**DATA SUPPLIED:**
+ + + + +
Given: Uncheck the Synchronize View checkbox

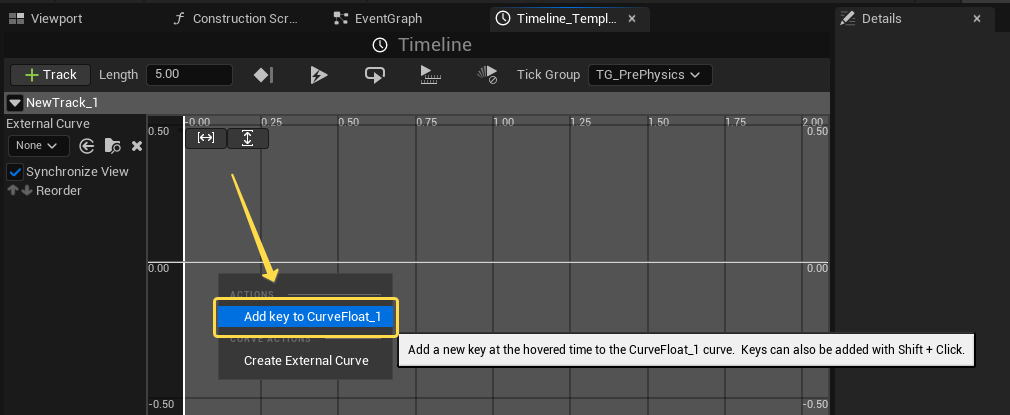Looking at the screenshot, I should 15,171.
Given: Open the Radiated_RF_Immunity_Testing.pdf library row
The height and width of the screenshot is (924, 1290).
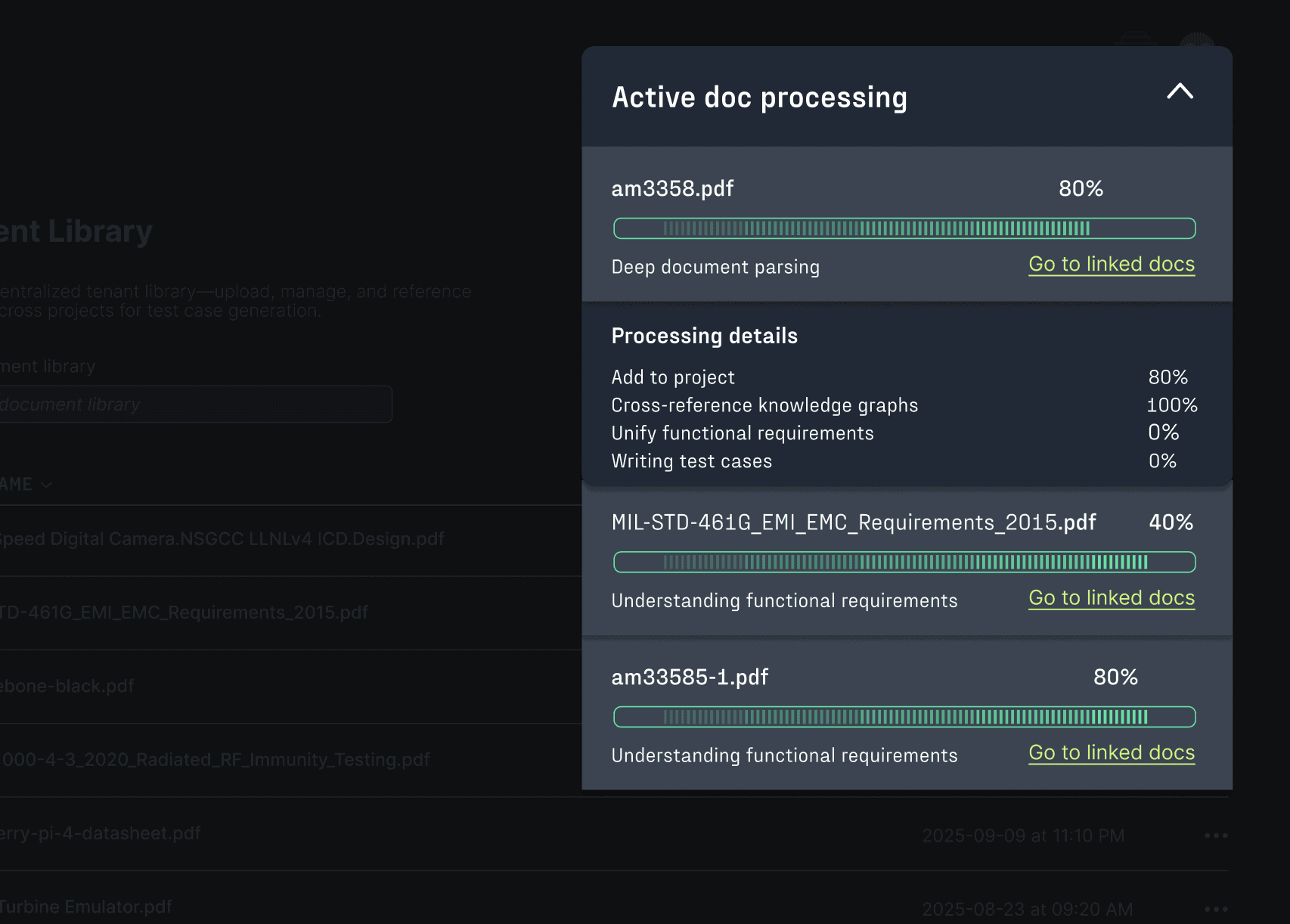Looking at the screenshot, I should [216, 760].
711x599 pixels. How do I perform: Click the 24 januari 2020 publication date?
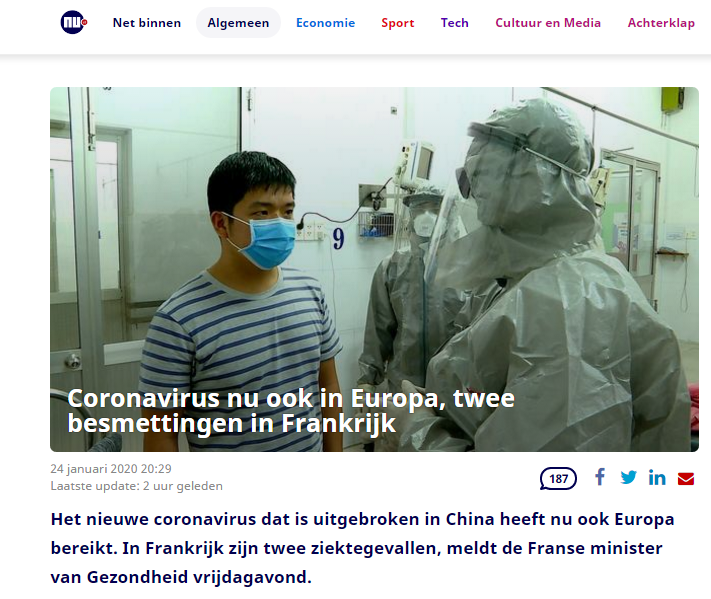pyautogui.click(x=111, y=468)
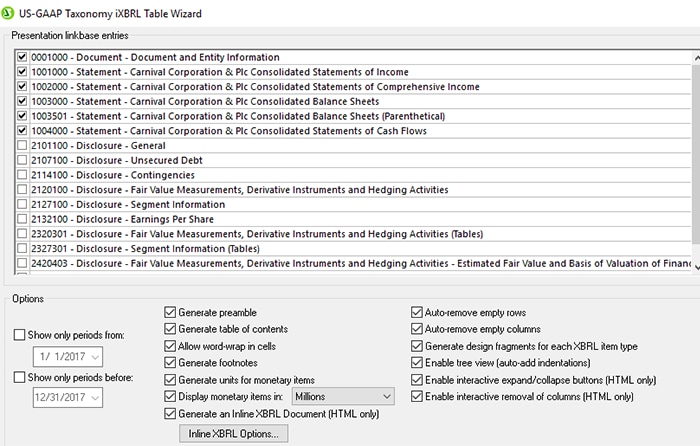The image size is (700, 446).
Task: Uncheck the Consolidated Statements of Cash Flows entry
Action: (23, 131)
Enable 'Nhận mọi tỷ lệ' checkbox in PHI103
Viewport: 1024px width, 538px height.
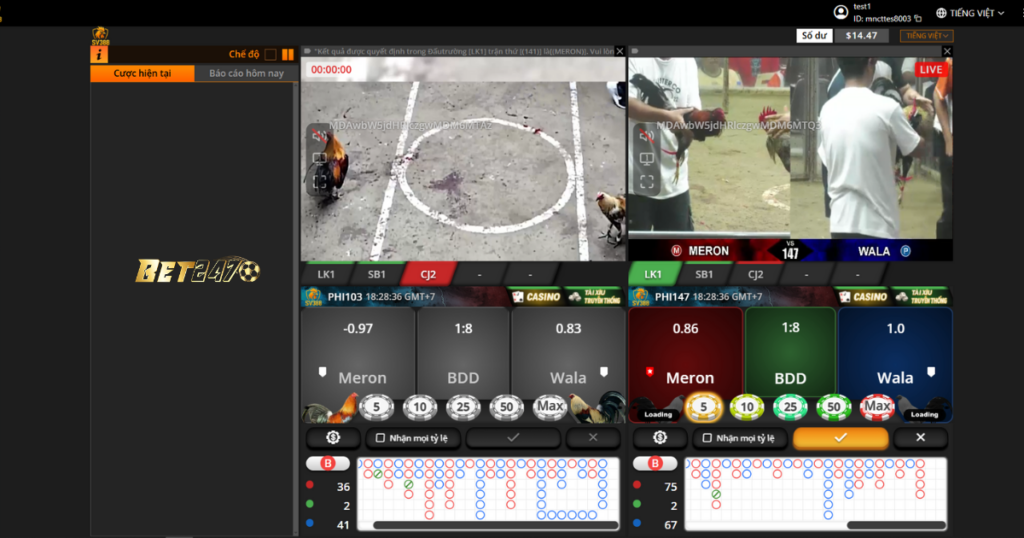[x=380, y=438]
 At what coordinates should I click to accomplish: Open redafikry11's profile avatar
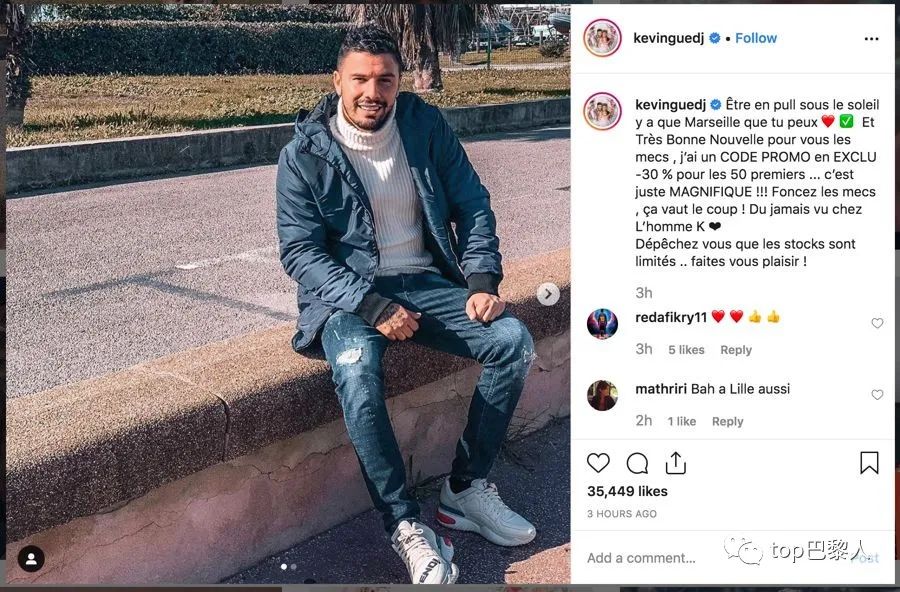[602, 323]
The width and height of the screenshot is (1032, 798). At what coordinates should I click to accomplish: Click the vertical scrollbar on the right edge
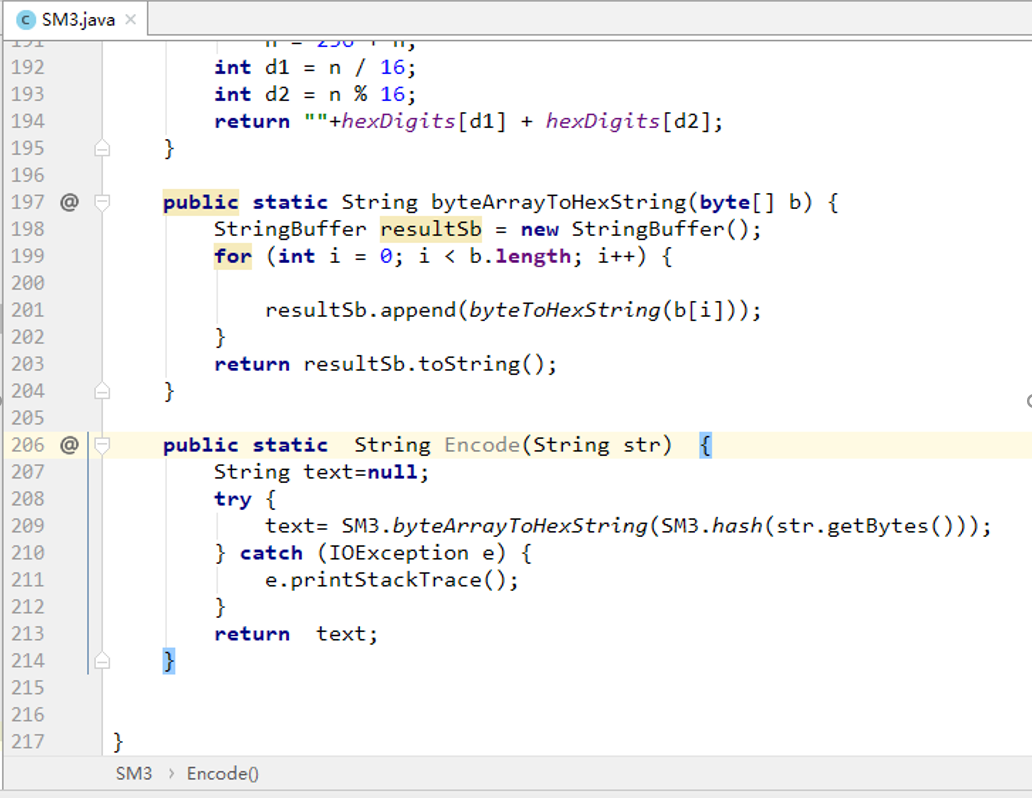pos(1027,300)
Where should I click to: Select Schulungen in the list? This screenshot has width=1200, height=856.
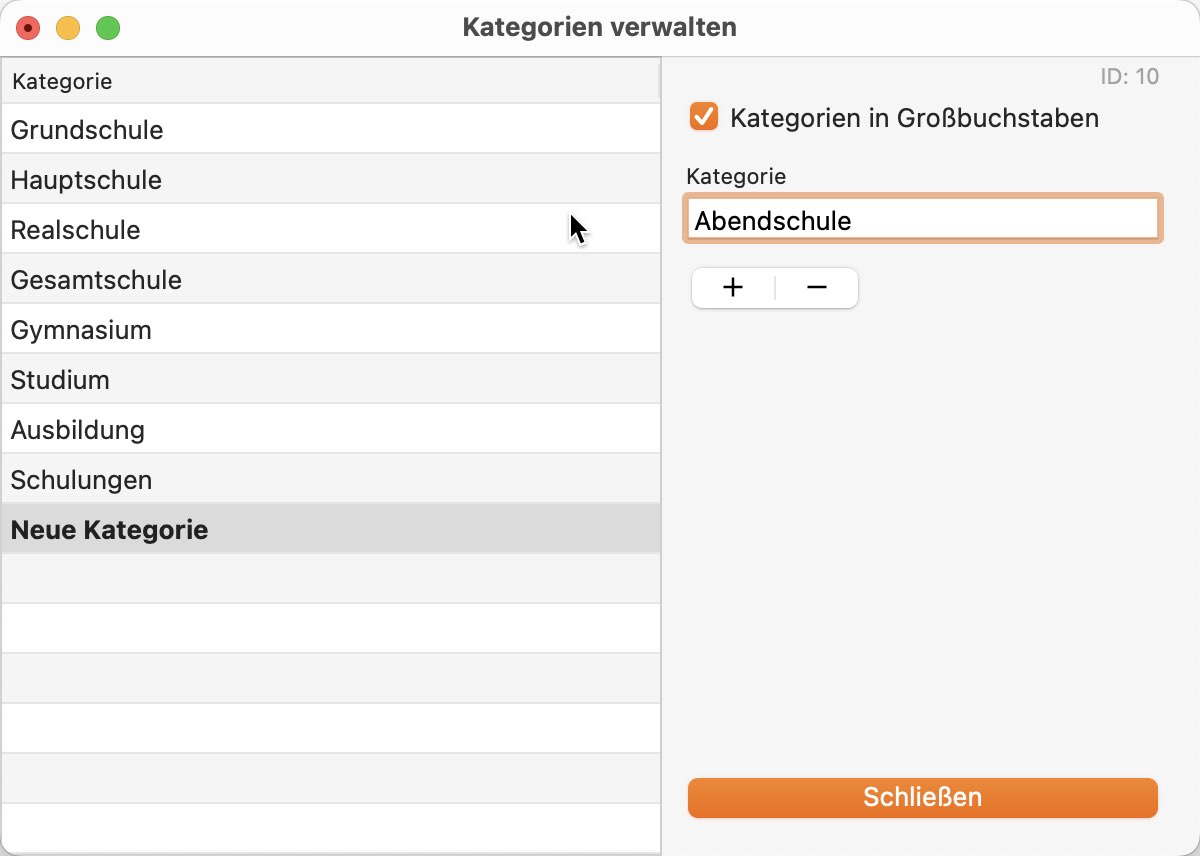(331, 480)
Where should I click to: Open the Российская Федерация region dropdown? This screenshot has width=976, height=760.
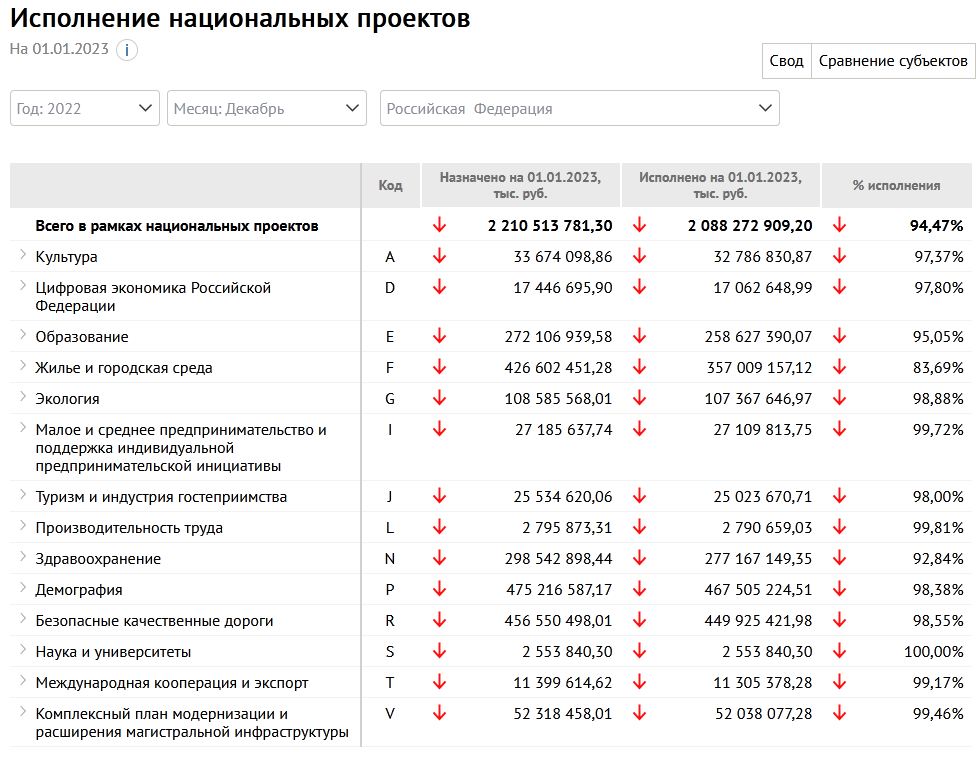(579, 108)
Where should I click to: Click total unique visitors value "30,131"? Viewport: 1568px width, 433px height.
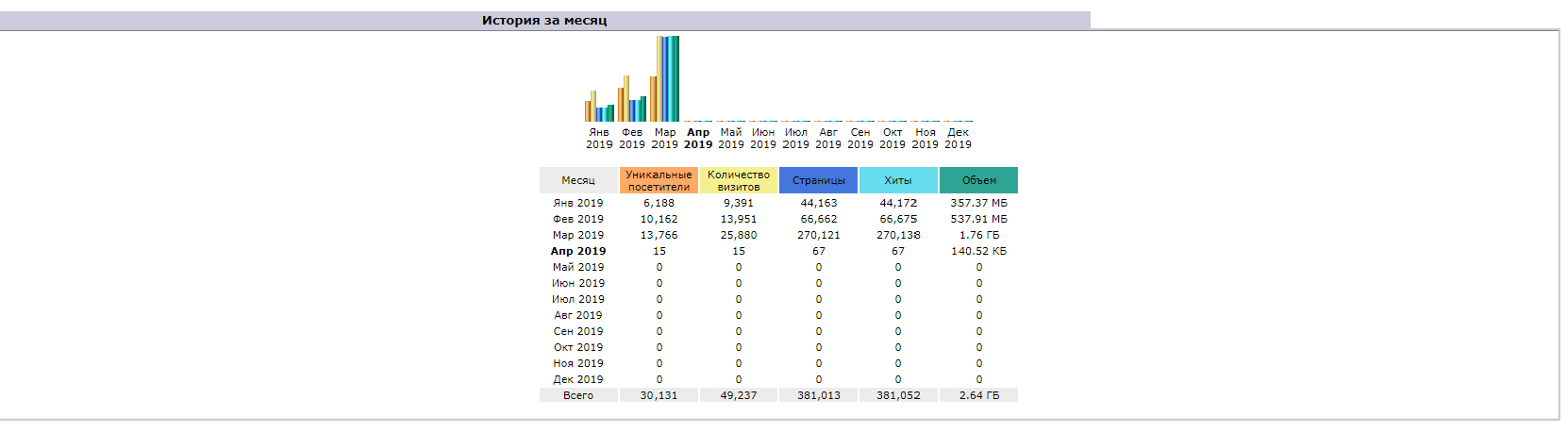[659, 395]
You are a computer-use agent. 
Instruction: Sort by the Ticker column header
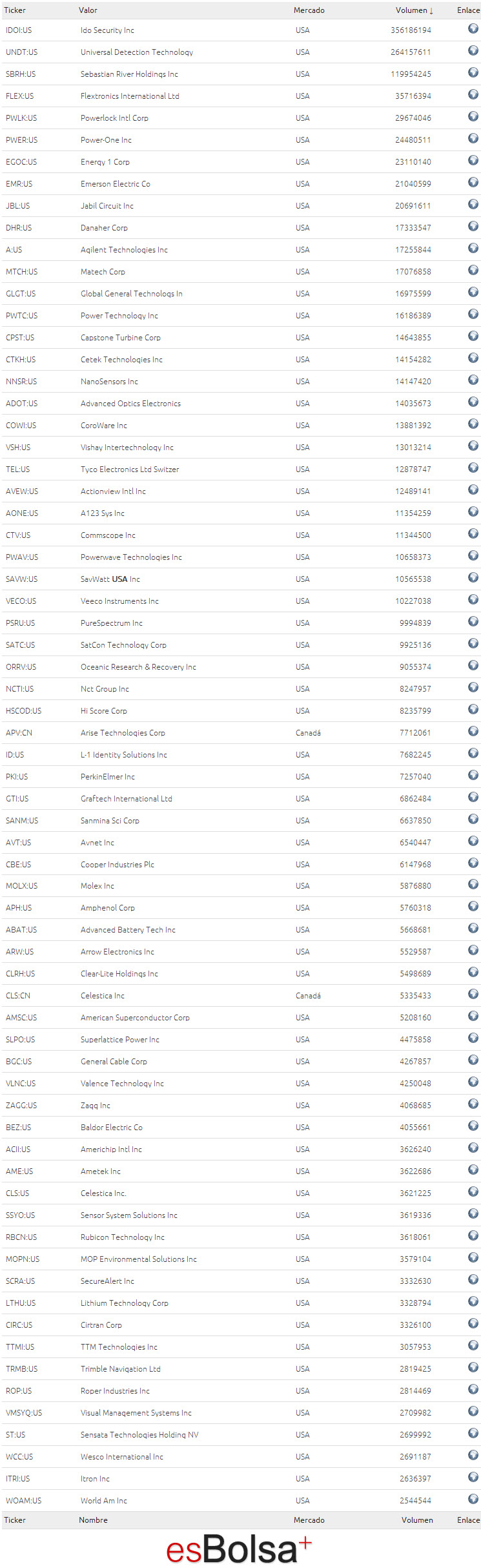pos(15,10)
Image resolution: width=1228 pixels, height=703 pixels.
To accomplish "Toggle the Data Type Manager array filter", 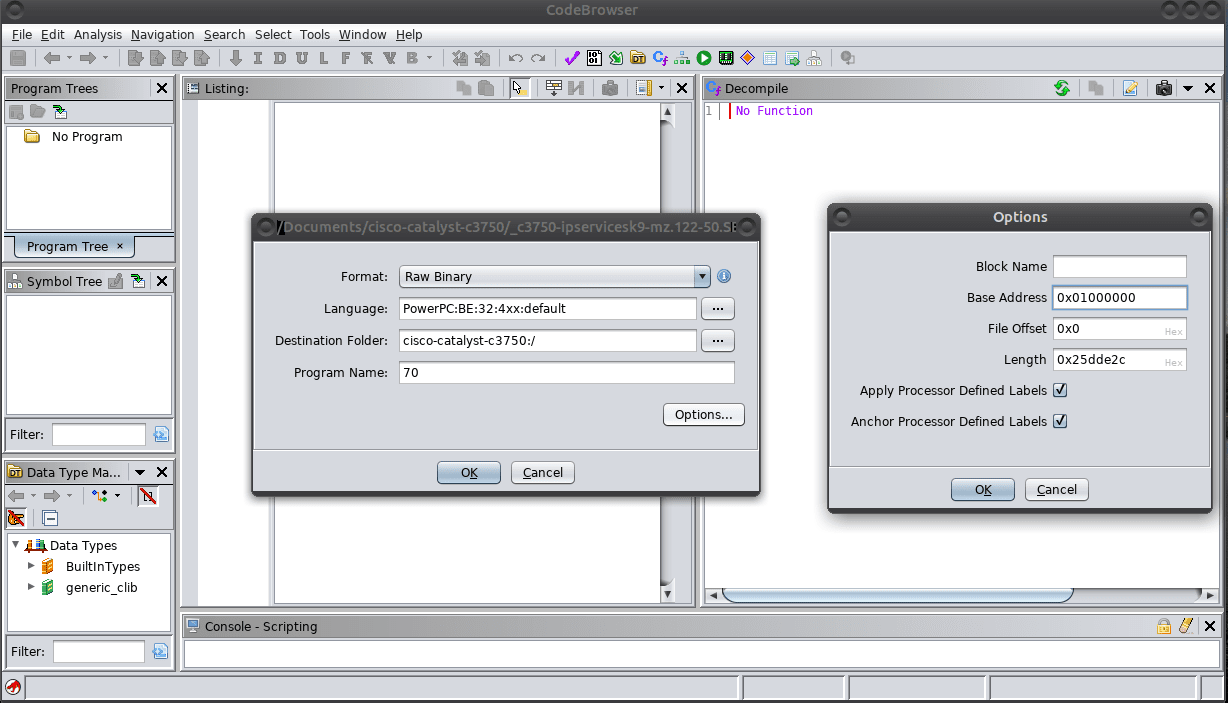I will (147, 496).
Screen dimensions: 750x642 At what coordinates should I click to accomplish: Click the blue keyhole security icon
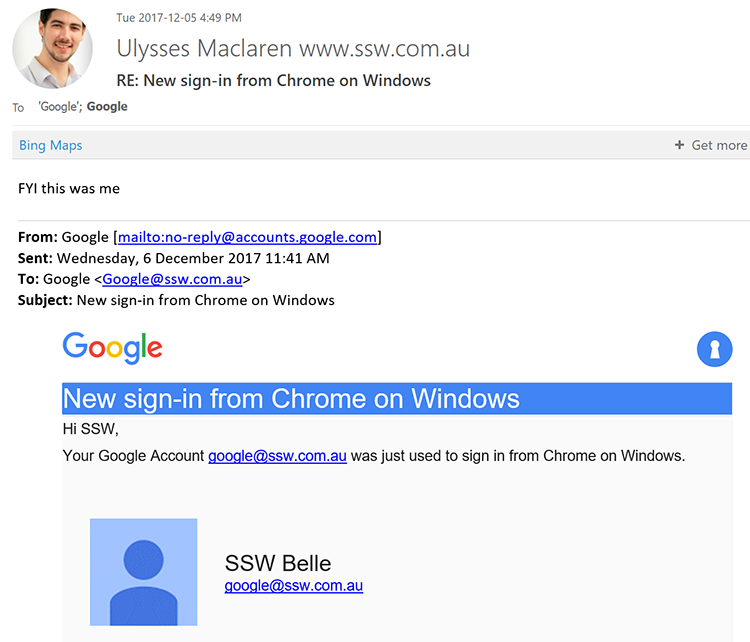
+ + + + +
**YOUR INSTRUCTIONS:** Write out exactly and only the lines that run from the start of the data above through the line containing "Enable 'Nhận mọi tỷ lệ' checkbox in PHI103", leaving the pictures out.

**FINAL ANSWER:**
Given: Uncheck the Synchronize View checkbox

Looking at the screenshot, I should 15,171.
Given: Open the Radiated_RF_Immunity_Testing.pdf library row
The height and width of the screenshot is (924, 1290).
Looking at the screenshot, I should [216, 760].
711x599 pixels. How do I perform: Click the 24 januari 2020 publication date?
pyautogui.click(x=111, y=468)
The image size is (700, 446).
Task: Uncheck the Consolidated Statements of Cash Flows entry
Action: (23, 131)
Enable 'Nhận mọi tỷ lệ' checkbox in PHI103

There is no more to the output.